Posted by DanM(OR) on May 29, 1999 at 08:47:25:
Dan,
Assuming a few things:
- You are brokering a note to an institution
- You received 79000 from the Note Buying Institution
Your profit equals 79000-76500=$2500
The Institutions yield equals = ??? (You need to know the note specifics) Their profit is 79000-90000=$11000
You need to be more specific in your question. However, I think this is what you are after.

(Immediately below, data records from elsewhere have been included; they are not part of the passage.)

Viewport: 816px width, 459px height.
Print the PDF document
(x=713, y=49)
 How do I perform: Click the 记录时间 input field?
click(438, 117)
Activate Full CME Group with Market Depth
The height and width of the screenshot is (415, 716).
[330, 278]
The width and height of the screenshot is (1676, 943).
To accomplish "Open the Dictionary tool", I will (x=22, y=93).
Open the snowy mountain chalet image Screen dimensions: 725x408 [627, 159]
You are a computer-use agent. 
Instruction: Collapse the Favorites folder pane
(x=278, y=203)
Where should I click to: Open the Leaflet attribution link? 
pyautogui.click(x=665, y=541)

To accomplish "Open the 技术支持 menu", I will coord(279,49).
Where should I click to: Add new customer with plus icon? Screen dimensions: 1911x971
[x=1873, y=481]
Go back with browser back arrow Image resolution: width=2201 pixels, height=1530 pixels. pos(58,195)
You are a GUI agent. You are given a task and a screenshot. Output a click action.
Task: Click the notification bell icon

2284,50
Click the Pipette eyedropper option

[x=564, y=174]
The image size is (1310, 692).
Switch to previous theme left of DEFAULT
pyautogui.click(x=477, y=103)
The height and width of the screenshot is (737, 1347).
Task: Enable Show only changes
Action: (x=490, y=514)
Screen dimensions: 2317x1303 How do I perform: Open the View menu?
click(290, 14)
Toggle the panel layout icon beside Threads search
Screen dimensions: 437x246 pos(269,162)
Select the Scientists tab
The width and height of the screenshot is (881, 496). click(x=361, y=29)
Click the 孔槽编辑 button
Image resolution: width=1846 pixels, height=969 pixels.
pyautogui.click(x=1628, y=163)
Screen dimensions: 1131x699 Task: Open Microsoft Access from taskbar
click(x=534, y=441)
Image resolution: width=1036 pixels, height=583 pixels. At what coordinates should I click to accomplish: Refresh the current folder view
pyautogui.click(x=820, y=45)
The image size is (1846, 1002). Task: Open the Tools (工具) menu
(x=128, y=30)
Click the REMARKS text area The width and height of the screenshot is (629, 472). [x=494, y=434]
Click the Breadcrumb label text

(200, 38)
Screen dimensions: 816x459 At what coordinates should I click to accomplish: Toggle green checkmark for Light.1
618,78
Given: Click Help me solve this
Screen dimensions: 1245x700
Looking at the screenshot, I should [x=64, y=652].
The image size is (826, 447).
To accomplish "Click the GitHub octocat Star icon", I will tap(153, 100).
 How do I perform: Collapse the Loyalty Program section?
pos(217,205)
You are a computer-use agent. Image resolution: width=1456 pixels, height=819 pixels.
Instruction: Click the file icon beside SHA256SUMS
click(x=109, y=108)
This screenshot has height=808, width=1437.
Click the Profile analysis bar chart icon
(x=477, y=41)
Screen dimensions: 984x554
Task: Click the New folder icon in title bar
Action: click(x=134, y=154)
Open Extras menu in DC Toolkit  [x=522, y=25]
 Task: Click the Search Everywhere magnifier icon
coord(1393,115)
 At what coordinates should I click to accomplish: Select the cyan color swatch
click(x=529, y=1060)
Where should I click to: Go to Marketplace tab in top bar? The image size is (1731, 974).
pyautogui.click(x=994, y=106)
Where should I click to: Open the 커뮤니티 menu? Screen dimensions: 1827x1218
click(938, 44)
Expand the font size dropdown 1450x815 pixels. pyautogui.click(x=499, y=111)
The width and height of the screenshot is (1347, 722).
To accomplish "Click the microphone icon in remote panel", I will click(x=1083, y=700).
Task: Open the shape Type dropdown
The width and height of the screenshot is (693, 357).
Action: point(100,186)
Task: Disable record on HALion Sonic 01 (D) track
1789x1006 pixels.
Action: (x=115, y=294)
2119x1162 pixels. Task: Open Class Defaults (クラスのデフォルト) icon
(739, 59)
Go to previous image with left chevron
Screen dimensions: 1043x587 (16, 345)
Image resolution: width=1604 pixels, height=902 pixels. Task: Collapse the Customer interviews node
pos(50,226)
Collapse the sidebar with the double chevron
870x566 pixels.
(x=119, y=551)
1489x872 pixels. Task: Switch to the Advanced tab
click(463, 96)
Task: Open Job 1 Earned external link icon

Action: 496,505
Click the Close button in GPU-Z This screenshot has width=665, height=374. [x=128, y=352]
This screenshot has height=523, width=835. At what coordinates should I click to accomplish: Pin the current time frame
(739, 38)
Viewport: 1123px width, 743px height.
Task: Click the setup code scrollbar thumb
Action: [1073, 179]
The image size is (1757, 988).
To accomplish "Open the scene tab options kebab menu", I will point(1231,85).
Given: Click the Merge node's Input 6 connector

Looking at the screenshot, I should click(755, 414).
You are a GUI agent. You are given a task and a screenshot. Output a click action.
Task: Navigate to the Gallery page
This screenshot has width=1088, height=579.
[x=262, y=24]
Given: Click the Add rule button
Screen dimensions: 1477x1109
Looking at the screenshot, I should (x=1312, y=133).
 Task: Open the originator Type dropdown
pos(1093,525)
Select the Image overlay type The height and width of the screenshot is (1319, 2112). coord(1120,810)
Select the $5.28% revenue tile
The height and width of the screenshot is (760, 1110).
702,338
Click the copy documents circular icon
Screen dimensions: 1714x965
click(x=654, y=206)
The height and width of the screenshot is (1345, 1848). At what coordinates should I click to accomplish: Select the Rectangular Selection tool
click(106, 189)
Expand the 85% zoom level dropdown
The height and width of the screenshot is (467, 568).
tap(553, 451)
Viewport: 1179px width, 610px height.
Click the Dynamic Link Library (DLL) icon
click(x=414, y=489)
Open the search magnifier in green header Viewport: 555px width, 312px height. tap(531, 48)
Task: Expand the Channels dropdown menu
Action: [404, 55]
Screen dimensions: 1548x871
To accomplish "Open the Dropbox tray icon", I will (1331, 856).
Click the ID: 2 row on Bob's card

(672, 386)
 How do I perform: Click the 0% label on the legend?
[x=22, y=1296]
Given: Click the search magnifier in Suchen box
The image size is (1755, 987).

Best of luck and have a great weekend!
Dan Matejsek
Calculating spreads (profit) - Posted by Dan_MA
Posted by Dan_MA on May 29, 1999 at 04:36:14:
After talking with Gino tonight and probably frustrating him with my inability to fully comprehend this subject I thought I would put it up on the board for myself and anyone else who might have a similiar question. We used an example similiar to this. Please note the numbers are arbitrary so they are easy to follow.
Sell price 100K
Downpayment 10K (10%)
Seller Note is now 90K
Notebuyer offers 15% discount = $76500.00
Seller receives at close a total of $86500.00
How would the person who brought this deal to the table figure out what the spread is I think I am missing a number?
Any help would be appreciated. I am new to this. This seems to be a quick way of generating cash. So considering I am no longer employed, probably due to spending too much time in the chatroom trying to learn how to really make money, a good shot of cash would sure help.